Some EM/CA studies provide a 'respecification' (Garfinkel 1991) of 'academic' concepts. For example, when you look at literature on lying, you find its overwhelmingly done in experimental settings where, in contrast to ordinary life, 'truth' is unambiguous. In that literature, analysts develop academic methods to detect lies. But these aren't used by ordinary members of society. So, what do they use? How do people distinguish, not 'inquiries from greetings' or 'payments from donations', but 'truth from lies'. When you look, they don't use the techniques developed by academic researchers. By recovering the lay or 'ethno' methods people use to navigate particular concepts and methodological distinctions ('gifts' vs. 'commodities'; 'truth' vs. 'lies'), EM/CA work respecifies organisational, sociological and psychological concepts. The field of discursive psychology has entailed people taking this way of thinking and applying it to 'psychological' concepts. In consumer research, for example, consumer knowledge is overwhelmingly treated as a property of mind, rather than an embodied property of the way actions are composed. Re-specifying knowledge involves showing, as Heritage and others have done, how speakers give recipients access to what they know through the composition of their talk and embodied activity.
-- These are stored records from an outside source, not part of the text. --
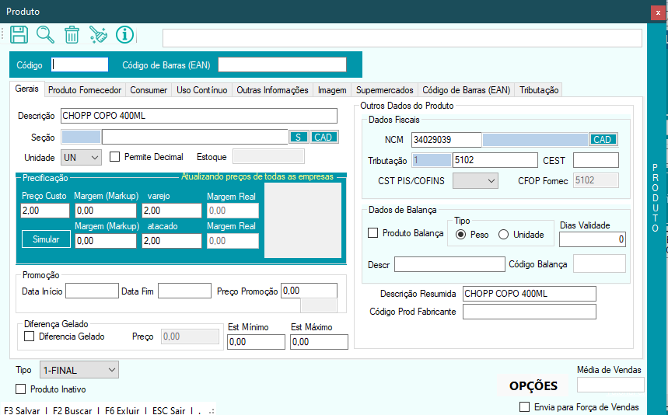This screenshot has width=668, height=415.
Task: Click the information circle icon
Action: point(124,35)
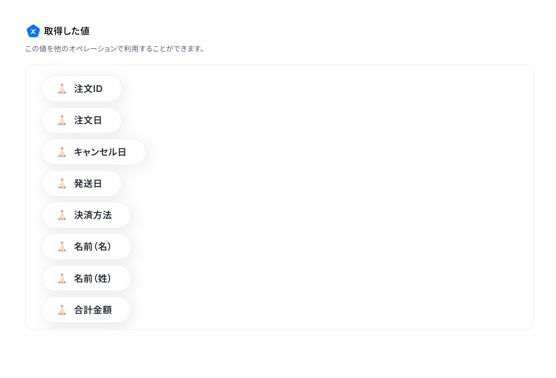Image resolution: width=556 pixels, height=378 pixels.
Task: Click the tent icon next to 注文ID
Action: tap(62, 89)
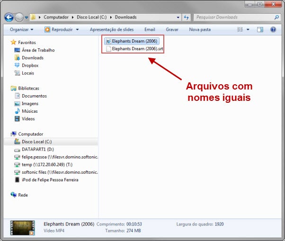Image resolution: width=285 pixels, height=241 pixels.
Task: Click the view mode icon in toolbar
Action: point(240,29)
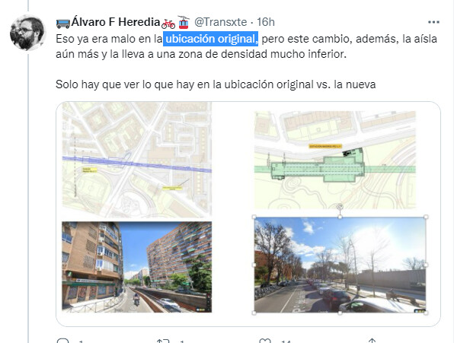
Task: Click the 16h tweet timestamp
Action: point(266,22)
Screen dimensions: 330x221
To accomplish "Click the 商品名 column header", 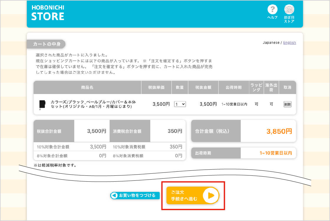I will [87, 88].
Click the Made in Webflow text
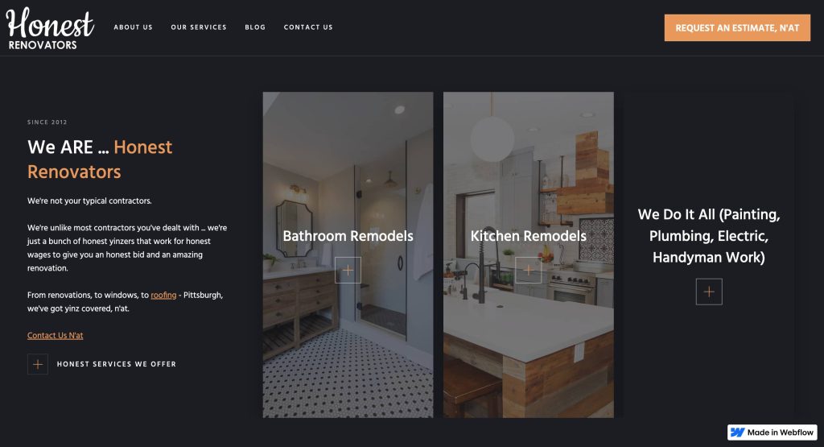The height and width of the screenshot is (447, 824). pyautogui.click(x=781, y=433)
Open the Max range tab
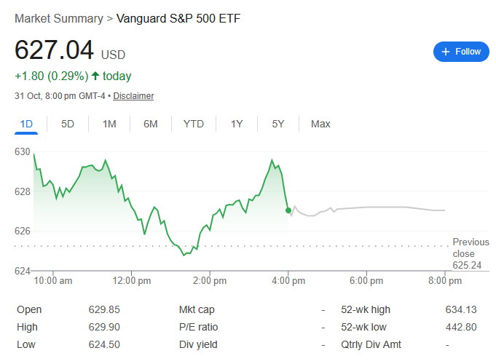The width and height of the screenshot is (496, 364). [x=320, y=124]
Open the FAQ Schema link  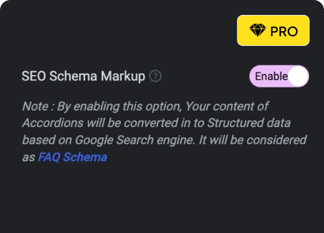(73, 157)
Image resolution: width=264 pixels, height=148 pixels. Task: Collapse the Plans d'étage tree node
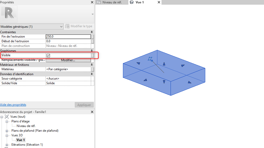click(x=7, y=121)
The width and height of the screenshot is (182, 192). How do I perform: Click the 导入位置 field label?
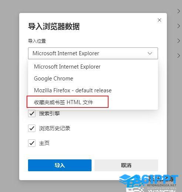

A lot of EM/CA studies are well positioned to contribute to literature on collaboration, embodiment, technology, co-operation, routines, teamwork, etc., because the data are almost always recordings of people working concertedly on tasks often using tools of some kind. Given the discussion of respecification above, it shouldn't be surprising to learn that many EM/CA studies have looked at classification work in general, and how organisational actors look at scenes and determine what an object is, and more generally what is happening. There has been huge efforts to really work on specific bits of interactional organisation, to show practices, and organisations of practice, through which interactional problems are resolved.
Finally, for some people, the work is intrinsically super interesting and rewarding. Take the Big Issue examples presented above, paraphrasing Harvey Sacks, if you don't find those interesting, goodness knows how uninteresting you'll find the rest of it! The business of at least trying to reveal the 'hidden obvious' is an interesting thing to do for a living.